Exercise directions:
Print the data below exactly as it stands, and keep the pictures out.

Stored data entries
-=-=-=-=-
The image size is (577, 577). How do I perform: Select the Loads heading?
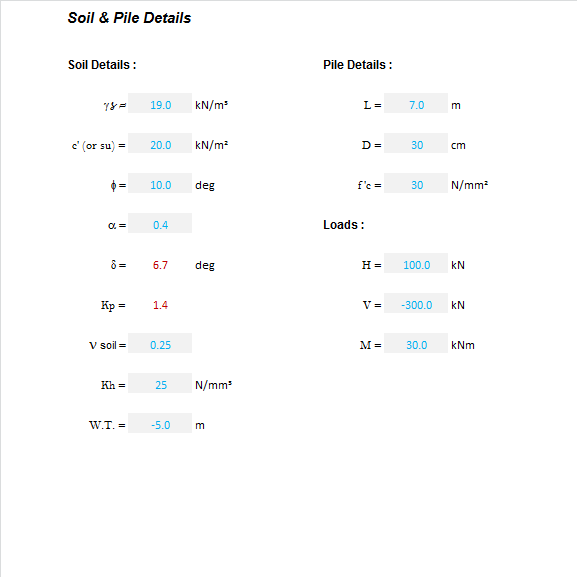coord(344,225)
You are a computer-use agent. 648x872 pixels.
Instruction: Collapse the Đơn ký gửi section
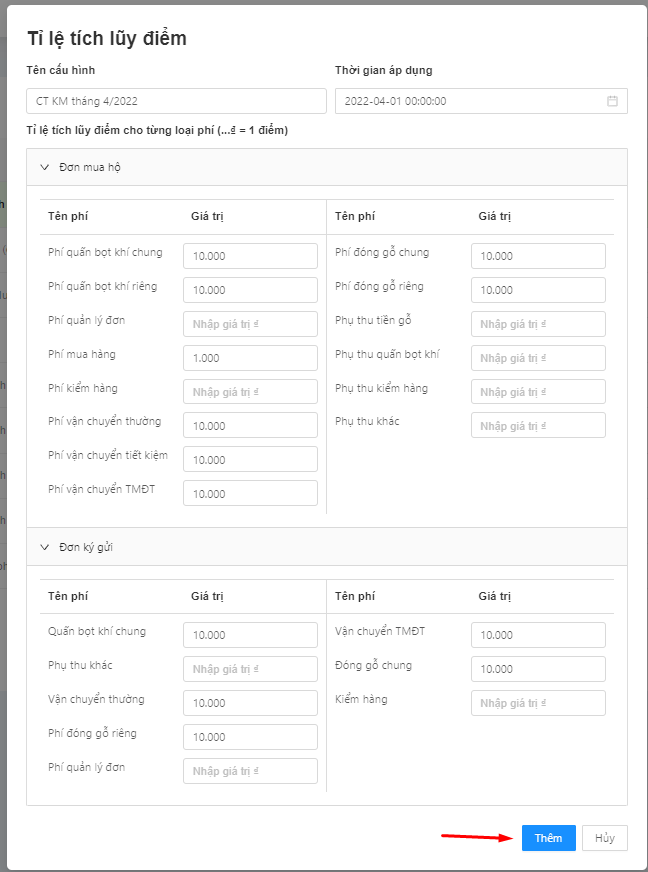45,547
-=-=-=-=-
The answer:
The image size is (577, 577). How do I perform: Select the Loads heading?
coord(344,225)
You are a computer-use agent. 648x872 pixels.
Instruction: Collapse the Đơn ký gửi section
45,547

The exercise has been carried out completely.